As oficinas de artesanato do projeto Círio Iluminado 2026 chegaram ao bairro da Pedreira, em Belém. As aulas, realizadas no Centro Comunitário Unidos Venceremos, têm mobilizado dezenas de moradores da área em busca de aperfeiçoamento técnico, novas oportunidades no mercado de trabalho e um espaço de acolhimento e transformação pessoal. Só neste ano, mais de 400 pessoas já se inscreveram nos cursos e oficinas do projeto.
Realizado há três anos, o Círio Iluminado se transformou em uma importante iniciativa geradora de possibilidades de aprendizado para a geração de renda. O projeto conta com o patrocínio da Equatorial Pará, apoio institucional do Ministério da Cultura, por meio da Lei Rouanet, e da Fundação Cultural do Pará, através da Lei Semear, sob a produção executiva da A Produção e da Associação Pernambucana Compartilhar (Aspecom).
Para o coordenador geral do projeto, Olívio Rafael, a chegada das oficinas à comunidade representa a concretização de um compromisso social contínuo e transformador. “Ver pessoas sendo impactadas positivamente e possibilitar um trabalho digno é extremamente recompensador”, afirmou Olívio.
Michelle Miranda, analista de responsabilidade social da Equatorial Pará, reforça que para a empresa “a inclusão significa criar oportunidades reais para que diferentes pessoas possam participar, aprender, empreender e demonstrar seus talentos. O aspecto mais marcante do projeto é ver esse conceito acontecendo na prática desde a concepção até a realização das oficinas, garantindo espaço para diferentes trajetórias e histórias”, destaca Michelle.

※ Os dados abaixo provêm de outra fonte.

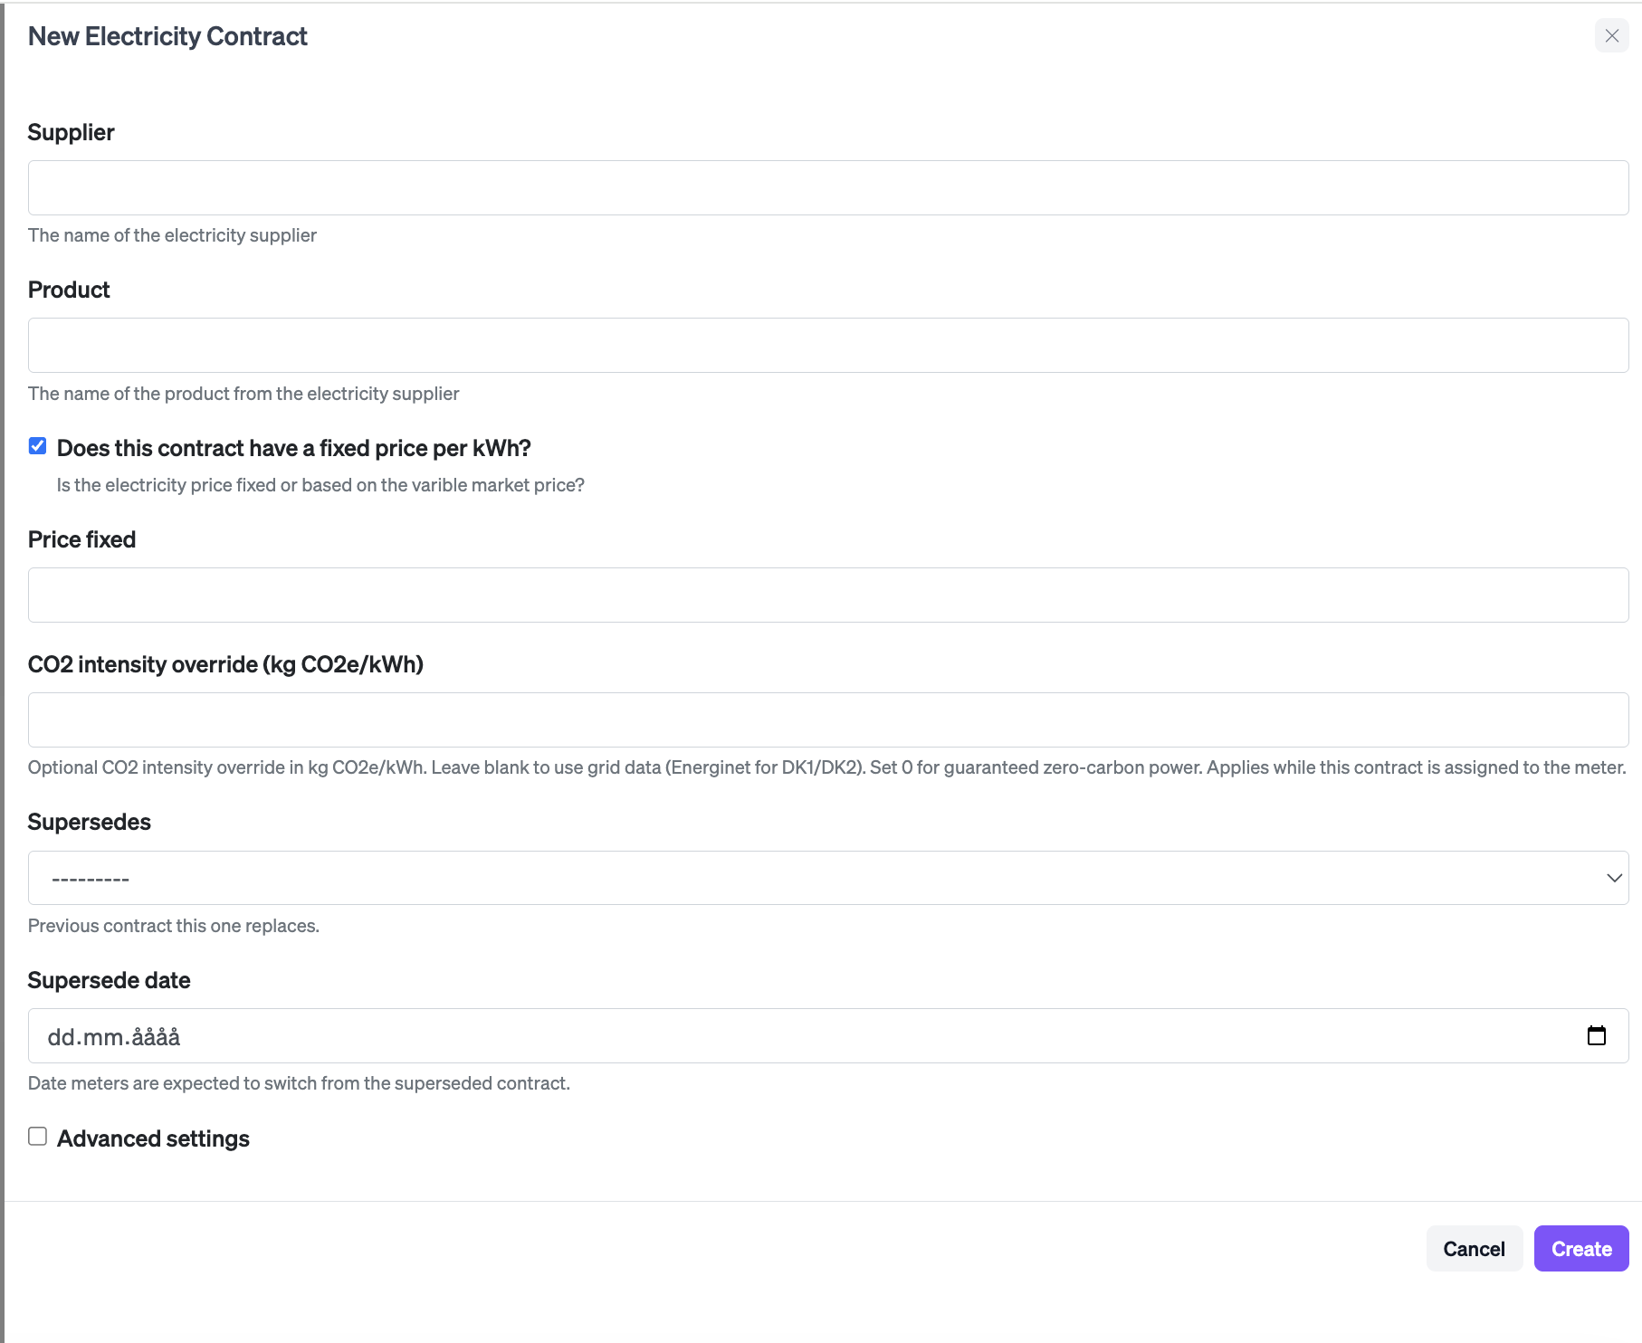Viewport: 1642px width, 1343px height.
Task: Click the chevron arrow of Supersedes dropdown
Action: click(1614, 878)
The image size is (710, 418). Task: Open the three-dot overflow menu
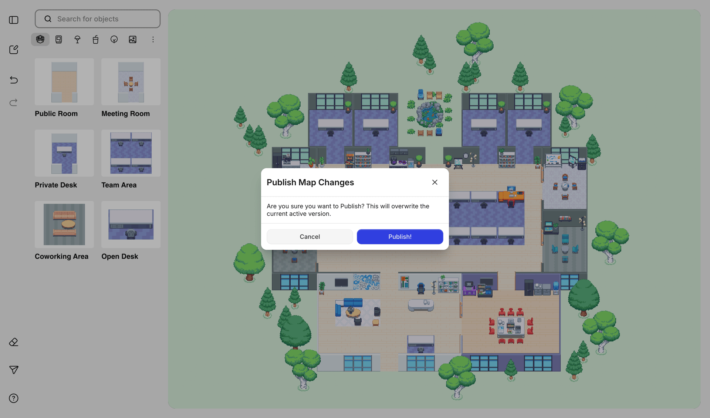[x=153, y=39]
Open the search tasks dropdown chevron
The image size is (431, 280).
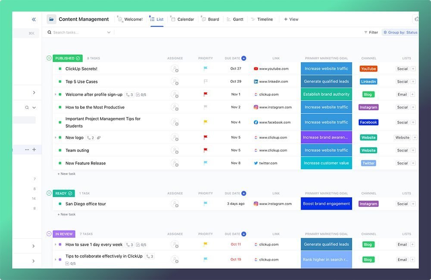point(109,32)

Na sala de aula, a condução da turma fica a cargo da professora de artes Vera Ano Bom, que se dedica ao ensino comunitário. Vera enxerga no curso uma ponte entre a sua própria trajetória e as realidades vivenciadas pelas alunas. “A arte é uma importante ferramenta tanto para a saúde mental quanto para a renda familiar das participantes. Fui recebida com muito carinho e compartilho com todos aqui as nossas histórias de vida que são desafiadoras”, constata Vera.
Entre as participantes, os depoimentos confirmam o papel do artesanato como instrumento de saúde mental e independência financeira. A dona de casa Simone Brito conta que a oficina representou uma porta aberta em um momento delicado, marcado pelo enfrentamento da depressão e da ansiedade. Além de buscar uma fonte de renda necessária para a família. “Encontrei aqui no trabalho manual um caminho de cura e já consigo enxergar uma perspectiva positiva no horizonte. Estou sendo incentivada pelas minhas colegas aqui do centro comunitário e quero multiplicar o aprendizado no futuro, ensinando outras mulheres assim que dominar as técnicas. E vou vencer a depressão e Nossa Senhora vai me ajudar”, Simone contou confiante.
A oportunidade de negócios gerada pela festividade nazarena de outubro também impulsiona as moradoras. A dona de casa Lúcia Rezende buscou a oficina focada em aprender todas as técnicas artesanais para comercializar produtos durante o Círio de Nazaré. “Tenho dois objetivos principais: exercitar minha memória para manter a mente sempre ativa, além de garantir um ganho financeiro extra no segundo semestre. Tô aprendendo muito e fazendo novas amizades”. Concluiu Lúcia.